Streisand then winds one up and it begins blowing bubbles. “Isn’t that something? I’d never seen one blow bubbles before. I found her in Paris. And look at this one—she knits!”
I find it touching that a movie mogul (who can be downright monstrous, I’ve learned) is still in touch with the little girl from Flatbush who had nothing but ambition and spunk. Her doll display is the literal translation of a dream come true. I think it is amazing.

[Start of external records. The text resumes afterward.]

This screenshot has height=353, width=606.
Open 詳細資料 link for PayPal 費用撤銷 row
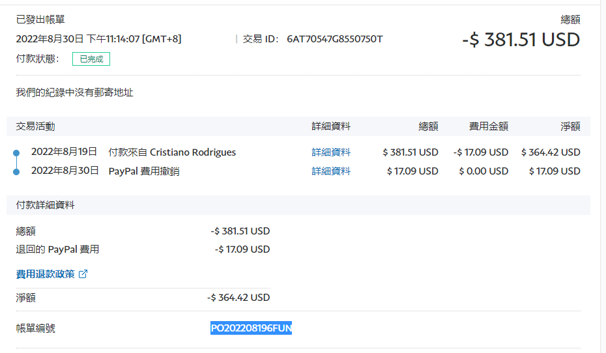331,171
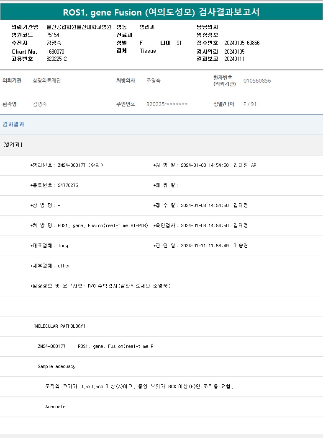Select the 검사결과 section heading
Image resolution: width=323 pixels, height=438 pixels.
14,124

And I think the Streisand rags-to-riches tale is particularly fitting for this Thanksgiving blog. Despite all of the economic woes and downturns, we’re seeing around us, one thing hasn’t been fundamentally transformed. America is still this world’s best hope. We’re still the land where immigrants flock to make their dreams reality, and we’re still a country where our citizens are encouraged to dream big and to make those visions come true. Remember, the “pursuit of happiness” is part of our historical blueprint.

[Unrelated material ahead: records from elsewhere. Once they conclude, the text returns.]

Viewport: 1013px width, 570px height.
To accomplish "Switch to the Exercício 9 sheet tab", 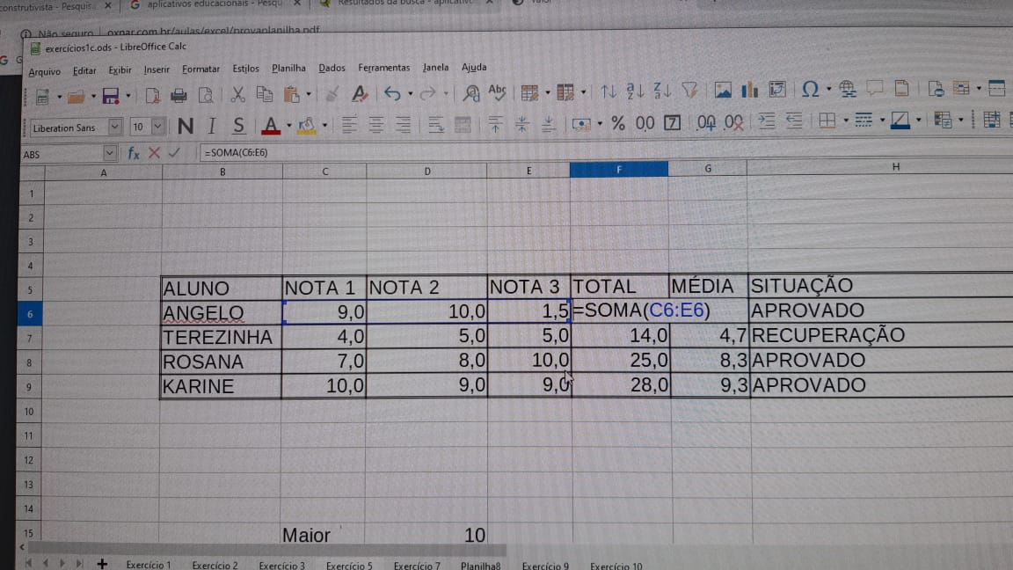I will pyautogui.click(x=545, y=566).
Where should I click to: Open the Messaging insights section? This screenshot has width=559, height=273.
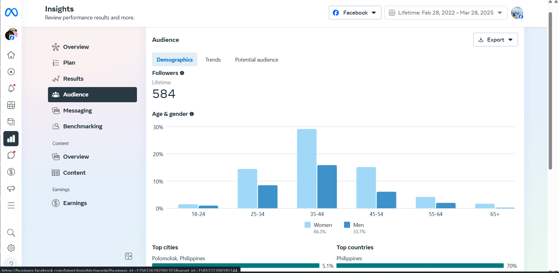coord(77,111)
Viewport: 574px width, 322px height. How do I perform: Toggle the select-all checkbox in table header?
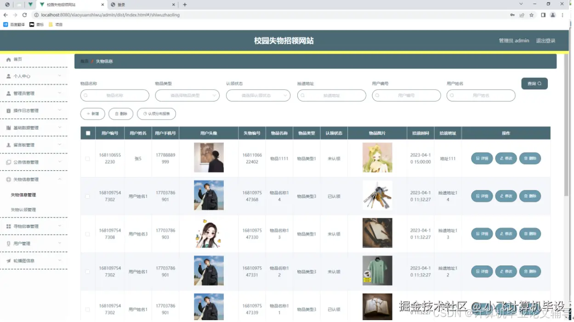(x=88, y=132)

That’s why, despite all of the bad news, I think we should all be thankful that we are Americans. And as doll collectors, we should be thankful that so many talented men and women choose to pursue their crafts and their art in this land.
I hope you all have a bountiful and beautiful holiday with your loved ones and your dolls. And if you are traveling, don’t let the big, bad TSA employees get you down. The tiny 3-year-old who had the videotaped meltdown a few days ago was egged on because her teddy bear had been seized and searched. I think it could just easily have been her American Girl doll or Disney Princess that was snatched away. The young tot’s toy was touched (inappropriately) and then she was grabbed for her physical pat-down. Pandemonium followed.
I don’t know what will come of these “enhanced searches,” but I know the lawsuits are already piling up. I can’t see them lasting beyond this Thanksgiving getaway season, but just think a child and her toy were the Paul Revere of this anti-screening movement. Her demand of “don’t touch me, leave me alone” was the catchphrase of weary and fed-up grown-up travelers everywhere. Talk about GI Joe: Real American Hero—here’s a real American Girl, a little modern-day heroine.
You see, dolls and their impact are everywhere!
Photo Captions
Before she became a worldwide force to be reckoned with, Streisand liked the simple lines of a sailor frock (top). That outfit became one of her trademarks. Today, many of the original Streisand costumes fetch high prices at auction.
“I worked on this doll very hard. The slit in the dress was at the back; it had to go on the side. The fabric—the bow had to be limp, it couldn’t be straight,” Barbra Streisand told Oprah Winfrey about the Mattel re-creation of the singer in her early performing days.